# [Your instructions]
Write out each line from the start of the records through the line containing "coord(723,29)" as a JSON list of strings, one string per line, skipping blank lines.

* * * * * * *

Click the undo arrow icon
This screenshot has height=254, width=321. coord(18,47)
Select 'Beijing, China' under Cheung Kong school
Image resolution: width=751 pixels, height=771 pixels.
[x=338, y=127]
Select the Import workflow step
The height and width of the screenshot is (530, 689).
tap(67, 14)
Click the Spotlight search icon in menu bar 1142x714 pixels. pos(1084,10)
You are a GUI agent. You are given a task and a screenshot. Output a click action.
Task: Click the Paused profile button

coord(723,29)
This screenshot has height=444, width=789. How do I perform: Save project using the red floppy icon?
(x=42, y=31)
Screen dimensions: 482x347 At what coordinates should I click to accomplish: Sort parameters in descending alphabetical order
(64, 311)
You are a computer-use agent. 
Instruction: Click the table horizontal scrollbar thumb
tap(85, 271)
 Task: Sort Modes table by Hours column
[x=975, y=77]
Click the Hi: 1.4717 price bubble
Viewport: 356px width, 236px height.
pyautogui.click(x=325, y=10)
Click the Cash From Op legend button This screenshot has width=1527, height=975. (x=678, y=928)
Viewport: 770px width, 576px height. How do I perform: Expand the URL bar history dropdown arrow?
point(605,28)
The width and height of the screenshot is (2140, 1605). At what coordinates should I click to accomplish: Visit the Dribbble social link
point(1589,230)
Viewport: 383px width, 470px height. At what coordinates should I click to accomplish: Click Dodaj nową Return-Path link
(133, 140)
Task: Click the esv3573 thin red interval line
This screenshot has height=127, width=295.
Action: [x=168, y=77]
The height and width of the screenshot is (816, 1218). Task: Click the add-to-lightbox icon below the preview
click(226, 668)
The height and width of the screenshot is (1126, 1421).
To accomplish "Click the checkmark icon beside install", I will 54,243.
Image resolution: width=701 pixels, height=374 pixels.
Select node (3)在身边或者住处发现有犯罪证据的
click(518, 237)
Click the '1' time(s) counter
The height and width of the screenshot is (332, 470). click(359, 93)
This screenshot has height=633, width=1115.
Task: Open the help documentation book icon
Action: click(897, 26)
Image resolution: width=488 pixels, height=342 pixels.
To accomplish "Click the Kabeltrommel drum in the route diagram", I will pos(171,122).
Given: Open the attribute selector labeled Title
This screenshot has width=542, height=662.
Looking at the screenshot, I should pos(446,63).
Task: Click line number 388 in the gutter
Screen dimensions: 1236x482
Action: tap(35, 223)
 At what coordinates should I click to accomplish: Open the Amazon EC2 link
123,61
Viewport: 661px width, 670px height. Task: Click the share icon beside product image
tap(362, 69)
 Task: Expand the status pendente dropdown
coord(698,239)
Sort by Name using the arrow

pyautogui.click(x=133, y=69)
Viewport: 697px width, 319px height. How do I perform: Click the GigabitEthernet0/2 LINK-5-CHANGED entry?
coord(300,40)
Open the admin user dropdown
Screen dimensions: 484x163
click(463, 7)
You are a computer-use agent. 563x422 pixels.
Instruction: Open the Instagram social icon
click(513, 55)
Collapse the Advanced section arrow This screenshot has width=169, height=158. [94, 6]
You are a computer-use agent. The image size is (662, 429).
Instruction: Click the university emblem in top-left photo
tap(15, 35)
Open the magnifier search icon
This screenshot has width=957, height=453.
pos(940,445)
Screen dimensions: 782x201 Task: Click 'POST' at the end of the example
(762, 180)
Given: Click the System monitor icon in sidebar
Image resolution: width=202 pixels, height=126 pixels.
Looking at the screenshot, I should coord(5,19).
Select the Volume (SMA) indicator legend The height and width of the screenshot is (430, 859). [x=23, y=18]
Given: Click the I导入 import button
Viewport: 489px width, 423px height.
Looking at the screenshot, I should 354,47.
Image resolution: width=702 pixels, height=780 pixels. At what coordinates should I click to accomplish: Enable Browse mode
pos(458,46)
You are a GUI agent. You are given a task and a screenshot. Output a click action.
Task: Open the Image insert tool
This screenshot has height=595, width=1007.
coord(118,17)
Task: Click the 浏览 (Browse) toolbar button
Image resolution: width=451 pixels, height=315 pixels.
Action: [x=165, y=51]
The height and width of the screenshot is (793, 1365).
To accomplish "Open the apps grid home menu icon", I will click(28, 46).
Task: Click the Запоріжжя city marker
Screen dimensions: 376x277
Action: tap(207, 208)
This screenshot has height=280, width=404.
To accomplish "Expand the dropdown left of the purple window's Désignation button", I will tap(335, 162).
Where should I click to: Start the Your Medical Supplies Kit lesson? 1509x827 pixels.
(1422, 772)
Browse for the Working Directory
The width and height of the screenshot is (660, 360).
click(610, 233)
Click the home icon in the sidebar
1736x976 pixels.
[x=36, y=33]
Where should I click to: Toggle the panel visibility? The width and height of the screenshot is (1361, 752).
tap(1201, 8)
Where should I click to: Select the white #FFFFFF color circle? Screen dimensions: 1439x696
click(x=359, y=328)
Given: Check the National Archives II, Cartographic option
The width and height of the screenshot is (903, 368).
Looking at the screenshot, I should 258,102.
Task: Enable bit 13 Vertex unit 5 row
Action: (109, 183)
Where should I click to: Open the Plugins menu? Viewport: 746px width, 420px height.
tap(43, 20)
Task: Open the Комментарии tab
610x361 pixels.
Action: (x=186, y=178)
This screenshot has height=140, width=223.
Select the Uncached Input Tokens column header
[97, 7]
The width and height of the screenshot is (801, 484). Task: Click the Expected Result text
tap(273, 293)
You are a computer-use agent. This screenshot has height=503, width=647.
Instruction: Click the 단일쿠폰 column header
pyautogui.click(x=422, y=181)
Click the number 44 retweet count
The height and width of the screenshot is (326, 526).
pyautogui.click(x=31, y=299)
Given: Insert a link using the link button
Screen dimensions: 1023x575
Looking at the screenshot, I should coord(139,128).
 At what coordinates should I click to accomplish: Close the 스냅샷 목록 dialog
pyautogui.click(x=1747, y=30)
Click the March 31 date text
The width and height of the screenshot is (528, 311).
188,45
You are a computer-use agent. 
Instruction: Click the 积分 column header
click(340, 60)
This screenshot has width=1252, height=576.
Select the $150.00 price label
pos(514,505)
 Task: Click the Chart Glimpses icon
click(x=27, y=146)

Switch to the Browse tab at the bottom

* * * * * * *

# [Task output]
[
  "Click the undo arrow icon",
  "This screenshot has height=254, width=321. coord(18,47)",
  "Select 'Beijing, China' under Cheung Kong school",
  "Image resolution: width=751 pixels, height=771 pixels.",
  "[x=338, y=127]",
  "Select the Import workflow step",
  "The height and width of the screenshot is (530, 689).",
  "tap(67, 14)",
  "Click the Spotlight search icon in menu bar 1142x714 pixels. pos(1084,10)",
  "You are a GUI agent. You are given a task and a screenshot. Output a click action.",
  "Task: Click the Paused profile button",
  "coord(723,29)"
]